Por que demoramos perceber situações de abuso em relações afetivas?
- Ronaldo Patrício
- 14 de set.
- 3 min de leitura
Atualizado: 19 de set.

Contam que se um sapo for jogado em água quente, ele saltará para fora imediatamente, mas se for colocado em água fria, que será aquecida pouco a pouco, ele não perceberá a mudança e morrerá cozido. Aviso importante: por favor, não façam essa experiência em casa.
Trago essa metáfora para explicar a tendência que algumas pessoas têm de se acostumarem a situações negativas e hostis sem reagir, até que seja tarde demais. Se você já viveu uma experiência assim, lamento sinceramente.
A dificuldade em perceber sinais de abuso em relações que envolvem afetos, sejam elas entre familiares ou de amizade, namoro ou casamento, é um fenômeno comum e devastador, e as razões são profundas e interligadas.
Raramente o abuso começa de forma explícita. Ele é um processo lento de erosão, semelhante à lenda do sapo que contei acima. Inicia-se sutilmente com pequenos comentários críticos, ou piadas às suas custas que disfarçam a hostilidade, ou pequenos comportamentos controladores, ou tudo isso simultaneamente.
Aquela amizade antiga que, pelo fato de desfrutar de sua intimidade, questiona uma escolha importante que você acabou de fazer. Opinião que não foi solicitada e que pode ter a intenção subliminar de invalidar sua decisão, por lhe achar incapaz de conduzir a própria vida, é um exemplo.
Como esses comportamentos surgem misturados com gestos de amor e amizade, a vítima vai normalizando e minimizando, tipo: “É só uma brincadeira” ou “Não foi por mal”. Com o tempo, tais comportamentos tornam-se mais frequentes e intensos, mas a vítima já está tão imersa na dinâmica que não percebe a gravidade.
Em relações próximas, o amor e o abuso tornam-se entrelaçados, criando uma grande confusão mental e emocional.

"Mas é família" ou "O amor tudo suporta" são frases usadas para normalizar e perpetuar dinâmicas tóxicas, fazendo com que a vítima sinta que é sua obrigação suportar o abuso em nome do "amor familiar" ou da "amizade verdadeira", ou do casamento.
Em alguns casos, a vítima pode temer as consequências do confronto ao abuso, desgaste que poderá levar a uma rejeição, ao abandono ou a uma ruptura definitiva.
Se a relação é com o pai/mãe ou amizade muita próxima, a identidade e o bem-estar emocional da vítima podem estar profundamente ligados a essa pessoa. Reconhecer o abuso significaria ter de reavaliar toda a sua história e suporte emocional, além de lidar com a decepção e o abalo da confiança.

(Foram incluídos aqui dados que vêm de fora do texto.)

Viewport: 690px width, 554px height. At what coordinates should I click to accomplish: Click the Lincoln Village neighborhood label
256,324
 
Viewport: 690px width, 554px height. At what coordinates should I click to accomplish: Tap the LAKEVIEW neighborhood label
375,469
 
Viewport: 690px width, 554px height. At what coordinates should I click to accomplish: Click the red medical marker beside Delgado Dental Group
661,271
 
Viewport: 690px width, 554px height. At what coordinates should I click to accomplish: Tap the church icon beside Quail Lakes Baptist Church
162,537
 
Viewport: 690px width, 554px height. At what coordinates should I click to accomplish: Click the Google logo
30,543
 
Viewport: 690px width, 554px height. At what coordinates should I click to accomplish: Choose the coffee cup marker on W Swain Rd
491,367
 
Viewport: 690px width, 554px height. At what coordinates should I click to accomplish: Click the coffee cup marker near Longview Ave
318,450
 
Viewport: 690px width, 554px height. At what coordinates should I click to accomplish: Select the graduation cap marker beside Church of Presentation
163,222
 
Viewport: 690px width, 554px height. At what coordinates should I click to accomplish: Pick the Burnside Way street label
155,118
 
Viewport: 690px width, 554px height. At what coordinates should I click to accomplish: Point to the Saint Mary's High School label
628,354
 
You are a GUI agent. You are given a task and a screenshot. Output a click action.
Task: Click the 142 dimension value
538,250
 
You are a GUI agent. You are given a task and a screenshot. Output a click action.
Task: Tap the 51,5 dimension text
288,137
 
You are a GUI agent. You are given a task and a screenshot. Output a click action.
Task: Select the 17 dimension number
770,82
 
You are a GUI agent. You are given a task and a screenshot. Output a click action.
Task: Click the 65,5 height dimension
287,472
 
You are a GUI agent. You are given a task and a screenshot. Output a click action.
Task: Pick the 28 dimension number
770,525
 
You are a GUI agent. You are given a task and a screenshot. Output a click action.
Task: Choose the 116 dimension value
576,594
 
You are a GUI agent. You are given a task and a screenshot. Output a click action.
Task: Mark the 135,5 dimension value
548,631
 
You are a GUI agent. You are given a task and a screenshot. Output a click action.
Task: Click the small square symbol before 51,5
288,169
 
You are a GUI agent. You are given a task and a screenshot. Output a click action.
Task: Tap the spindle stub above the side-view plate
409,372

Não raro, o entorno social pode, inadvertidamente, validar a pessoa que pratica o abuso e invalidar a vítima. Familiares e amigos podem pressionar a pessoa que sofre a agressão a perdoar e a esquecer, minimizando a gravidade da violência em nome da "harmonia familiar" ou da “amizade”.
A verdade é que o abuso emocional é invisível e se configura em violência. Sem hematomas físicos, é fácil para os outros descartarem as preocupações da vítima, julgando-as "sensibilidade excessiva" ou "dramatização".
O próprio abuso corrói a capacidade da vítima de confiar na sua própria percepção, dado que mina a autoestima e a autoconfiança.
Perceber que há sinais de abuso em relações de afeto é como tentar ver o ar que se respira: está em todo o lado, mas é quase invisível porque se tornou o "normal" para aquela pessoa. A mistura de amor e medo, a dependência emocional, a manipulação sutil e a pressão social criam uma cortina de fumaça que obscurece a realidade dessa violência.
Mais do que nunca é urgente estabelecermos relacionamentos saudáveis, que se pautem, antes de tudo, pelo respeito e consideração mútuos.
A dinâmica na construção de uma relação madura envolve o exercício de percebermos e distinguirmos a importância do envolvimento para o nosso crescimento, enquanto seres humanos.
A chave para romper o ciclo de abusos é muitas vezes a educação sobre o que constitui um relacionamento saudável e a validação por parte de alguém de fora, como um terapeuta ou psicanalista de confiança, por exemplo, que possa lhe ajudar a perceber que não existe mais espaço, nem tempo para comportamentos inapropriados. Eles não podem mais serem vistos como normais, nem aceitáveis, mesmo que venham de pessoas que sugerem nos amar.